:: RECORDS PROVIDED ::
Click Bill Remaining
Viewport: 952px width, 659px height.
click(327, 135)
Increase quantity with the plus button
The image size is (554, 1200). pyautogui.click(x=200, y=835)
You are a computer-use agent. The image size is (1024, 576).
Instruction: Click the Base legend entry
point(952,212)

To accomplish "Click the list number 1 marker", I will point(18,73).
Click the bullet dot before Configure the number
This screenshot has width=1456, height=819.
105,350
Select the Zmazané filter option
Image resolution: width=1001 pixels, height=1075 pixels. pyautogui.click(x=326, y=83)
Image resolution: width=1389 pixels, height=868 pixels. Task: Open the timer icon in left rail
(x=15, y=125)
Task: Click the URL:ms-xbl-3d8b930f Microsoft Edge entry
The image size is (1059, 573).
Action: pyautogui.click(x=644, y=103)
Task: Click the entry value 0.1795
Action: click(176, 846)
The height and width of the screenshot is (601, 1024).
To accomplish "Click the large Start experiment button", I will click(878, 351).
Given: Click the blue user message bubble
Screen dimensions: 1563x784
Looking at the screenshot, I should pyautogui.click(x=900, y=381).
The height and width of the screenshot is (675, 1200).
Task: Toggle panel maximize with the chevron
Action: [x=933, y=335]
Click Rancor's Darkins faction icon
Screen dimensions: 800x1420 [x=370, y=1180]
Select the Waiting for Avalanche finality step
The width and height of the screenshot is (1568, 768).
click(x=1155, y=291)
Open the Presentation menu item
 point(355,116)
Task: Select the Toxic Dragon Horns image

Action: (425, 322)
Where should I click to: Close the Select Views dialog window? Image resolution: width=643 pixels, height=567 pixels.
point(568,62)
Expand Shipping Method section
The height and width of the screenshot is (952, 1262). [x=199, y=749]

:: PROMPT ::
Update the entries above, changing every "button" to "control" and keeping every other part the same.

:: REPLY ::
Click Bill Remaining
Viewport: 952px width, 659px height.
click(327, 135)
Increase quantity with the plus control
The image size is (554, 1200). pyautogui.click(x=200, y=835)
You are a computer-use agent. The image size is (1024, 576).
Instruction: Click the Base legend entry
point(952,212)

To accomplish "Click the list number 1 marker", I will point(18,73).
Click the bullet dot before Configure the number
This screenshot has width=1456, height=819.
105,350
Select the Zmazané filter option
Image resolution: width=1001 pixels, height=1075 pixels. pyautogui.click(x=326, y=83)
Image resolution: width=1389 pixels, height=868 pixels. Task: Open the timer icon in left rail
(x=15, y=125)
Task: Click the URL:ms-xbl-3d8b930f Microsoft Edge entry
The image size is (1059, 573).
Action: pyautogui.click(x=644, y=103)
Task: Click the entry value 0.1795
Action: click(176, 846)
The height and width of the screenshot is (601, 1024).
To accomplish "Click the large Start experiment control", I will click(878, 351).
Given: Click the blue user message bubble
Screen dimensions: 1563x784
Looking at the screenshot, I should pyautogui.click(x=900, y=381).
The height and width of the screenshot is (675, 1200).
Task: Toggle panel maximize with the chevron
Action: [x=933, y=335]
Click Rancor's Darkins faction icon
Screen dimensions: 800x1420 [x=370, y=1180]
Select the Waiting for Avalanche finality step
The width and height of the screenshot is (1568, 768).
click(x=1155, y=291)
Open the Presentation menu item
 point(355,116)
Task: Select the Toxic Dragon Horns image

Action: (425, 322)
Where should I click to: Close the Select Views dialog window? Image resolution: width=643 pixels, height=567 pixels.
point(568,62)
Expand Shipping Method section
The height and width of the screenshot is (952, 1262). [x=199, y=749]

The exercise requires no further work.